Months before the debut of Fox's "Empire," ABC had the most talked about new series of the 2014-15 season with "How to Get Away with Murder."
The show more than lived up to the advance buzz it began to generate last year at this time, and its largely sex-driven narrative (not to mention that dialogue!) wasted no time dragging broadcast television out of the shadows of shame and fearfulness that continued to keep it rooted in a weird, outdated dark age and into the bright light of contemporary video content. (In fairness, CBS' "The Good Wife" has done quite a bit to force broadcast TV to grow up, as well.)
Anyway, once ABC Entertainment Group President Paul Lee announced his network's final 2015-16 schedule Tuesday it became immediately clear that ABC just might have the most talked about new series of fall 2015 as well, and it couldn't be more different from Shonda Rhimes' sexy legal drama.
This time around ABC will be all about the Muppets, which is actually very cool.
In a season that is already getting much attention for its many back-from-the-dead franchises -- including "Heroes Reborn" and "Coach" on NBC and "The X-Files" on Fox – ABC has likely trumped them all with the return to television of Kermit, Miss Piggy, Fozzie and the rest of their crew. The concept for its new series "The Muppets" is fresh and on-point: The show will spoof the currently popular mockumentary style sitcom (examples include "The Office" and "Modern Family"). How can it lose? "The Muppets" isn't just the latest entry in an iconic multi-media franchise; it's a multi-media franchise populated with iconic characters of broad-based, cross-generational appeal.
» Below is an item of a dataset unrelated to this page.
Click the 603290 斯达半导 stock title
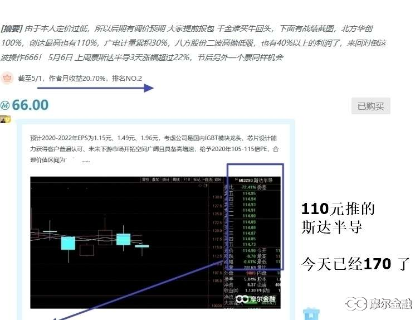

"The Muppets" looks like it will be the gleaming jewel of ABC's freshman class, though several others show great promise.
"Quantico" looks to be action-packed in the best way, but that conclusion could prove incorrect since it is based only on a smattering of clips from what appears to be a handsomely produced pilot. Regardless, radiant leading lady Priyanka Chopra just might be this season's biggest breakout star.
"Dr. Ken," starring the hugely funny and equally popular Ken Jeong, looks to be a very compatible lead in to the inexplicably enduring "Last Man Standing" -- and way more entertaining.
ABC's ambitious new Sunday serial "Oil" might work if it comes across like a contemporary and provocative "Dallas" for this still young millennium, something the recent TNT reboot of the original "Dallas" never managed to do.
Biblical drama "Of Kings and Prophets" doesn't look particularly interesting to me, but all things Bible-related are finding a dedicated audience these days on broadcast and basic cable, so this could prove to be one of ABC's smartest programming moves.
Among ABC's midseason shows, "The Family," with Joan Allen as a politician dealing with massive emotional turmoil at home, looks like a compelling and misery intensive drama, much like "American Crime," which was just renewed for a second season. "Wicked City," about two sexy and mesmerizing serial killers (played by the sexy and mesmerizing Ed Westwick and Erika Christensen) seems violent and revolting enough to score big with Millennials. In fact, Paul Lee said the other day that it tested very well with that demographic. Be afraid.